There were many warning signs in the procurement process which should have alerted Highland that a FFP contract would be a high risk for them in this particular procurement. The solicitation included the following statements which clearly put all risk of non-performance on the contractor:
- “If the power system is not completed by September 01, 2009 the contractor will be required to supply temporary power to the compound.”
- “Costs incurred in the performance of project execution that arise from the attacks of hostile entities, such as costs arising from damage to or destruction of contractor equipment and facilities, and damage to or destruction of project prior to Government acceptance, are the sole responsibility of the contractor. The Government makes no guarantee to provide the contractor with security, and bears no obligation to reimburse the contractor for costs arising from the attacks of hostile entities. When appropriate, the Contracting Officer may provide the contractor with an equitable adjustment with respect to time - but not cost.”
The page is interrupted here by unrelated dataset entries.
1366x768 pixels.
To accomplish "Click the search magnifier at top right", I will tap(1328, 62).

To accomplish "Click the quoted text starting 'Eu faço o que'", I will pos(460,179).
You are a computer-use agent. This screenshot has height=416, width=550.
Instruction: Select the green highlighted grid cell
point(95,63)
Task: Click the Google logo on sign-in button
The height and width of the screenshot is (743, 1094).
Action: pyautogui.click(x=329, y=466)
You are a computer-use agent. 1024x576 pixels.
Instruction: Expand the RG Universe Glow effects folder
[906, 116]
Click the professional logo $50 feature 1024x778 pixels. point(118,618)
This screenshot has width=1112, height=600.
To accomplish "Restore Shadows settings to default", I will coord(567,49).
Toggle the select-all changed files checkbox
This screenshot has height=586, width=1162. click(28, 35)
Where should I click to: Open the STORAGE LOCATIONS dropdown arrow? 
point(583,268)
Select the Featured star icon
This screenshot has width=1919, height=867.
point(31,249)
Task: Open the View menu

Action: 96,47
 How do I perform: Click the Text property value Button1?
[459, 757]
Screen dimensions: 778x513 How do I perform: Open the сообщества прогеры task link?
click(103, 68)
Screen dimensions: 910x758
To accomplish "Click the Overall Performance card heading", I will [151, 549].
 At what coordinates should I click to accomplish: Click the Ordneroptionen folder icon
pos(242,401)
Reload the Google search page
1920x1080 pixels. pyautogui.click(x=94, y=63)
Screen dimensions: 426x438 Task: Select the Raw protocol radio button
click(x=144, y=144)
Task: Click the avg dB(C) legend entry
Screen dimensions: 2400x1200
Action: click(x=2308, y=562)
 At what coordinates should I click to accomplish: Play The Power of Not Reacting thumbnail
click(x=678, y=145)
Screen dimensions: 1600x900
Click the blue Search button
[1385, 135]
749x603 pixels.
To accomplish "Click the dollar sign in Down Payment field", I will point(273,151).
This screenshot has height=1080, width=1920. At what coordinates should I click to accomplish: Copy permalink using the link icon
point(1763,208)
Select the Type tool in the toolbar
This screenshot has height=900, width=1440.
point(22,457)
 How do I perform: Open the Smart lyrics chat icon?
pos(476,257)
- “It is recognized by the parties entering into this contract that performance ... will take place in Afghanistan. Afghanistan has been designated ... as an area in which Armed Forces … are … engaged in combat.... circumstances may cause the contemplated project to be [a]ffected during said performance. Examples… circumstances include … Outbreak of hostilities in or near the project site….”
- “If the contractor believes he will not have the life support facilities completed by the Soldier move-in date, then he should include the temporary facilities cost into his bid proposal.”
- “THE CONTRACTOR MUST BID UPON THIS PROJECT KNOWING ALL RISKS ASSOCIATED WITH CONSTRUCTION IN AFGHANISTAN. SUCH RISKS FAR EXCEED HOSTILITIES. NO SPECIAL CLAUSE IS TO BE ADDED; THE CONTRACTOR IS RESPONSIBLE FOR ALL ACTIONS, INCLUDING DELAYS FROM HOSTILITIES, ETC[.] AND SHOULD REFLECT THIS RISK IN HIS BID. THE PURPOSE OF THE DESIGN-BUILD CONTRACT IS TO REFLECT SUCH RISKS UPON THE CONTRACTOR AND NOT THE GOVT[.]” (Capitalization is from the original document.)
Negative impacts during contract performance included:
- Severe flooding in November 2011
- The Afghanistan government's expulsion of skilled Pakistani workers in the fall of 2011
- Closure of the border between Afghanistan and Pakistan from November 2011 through July 2012, which resulted in a "freight embargo"
- The hijacking of critical transformers along the Pakistani border in November 2011
- Security issues
As for the consequences:
- The court determined the termination for default was justified
- Highland now has a termination for default on its record, which will seriously hinder any attempt to receive further government contracts
- There are also cases pending where the government asserted government claims for excess re-procurement costs, overpayments during performance, and liquidated damages under this contract
- The 420 day performance period spiraled into almost three years
- ASBCA cases still ongoing over four years after the termination for default
In short, do not be over-eager to receive a FFP contract that shifts too much of the risk from the Government to your company. You might get it! Lastly, if you believe that the Government will agree to a FFP to cover all of the contingencies, good luck with those negotiations.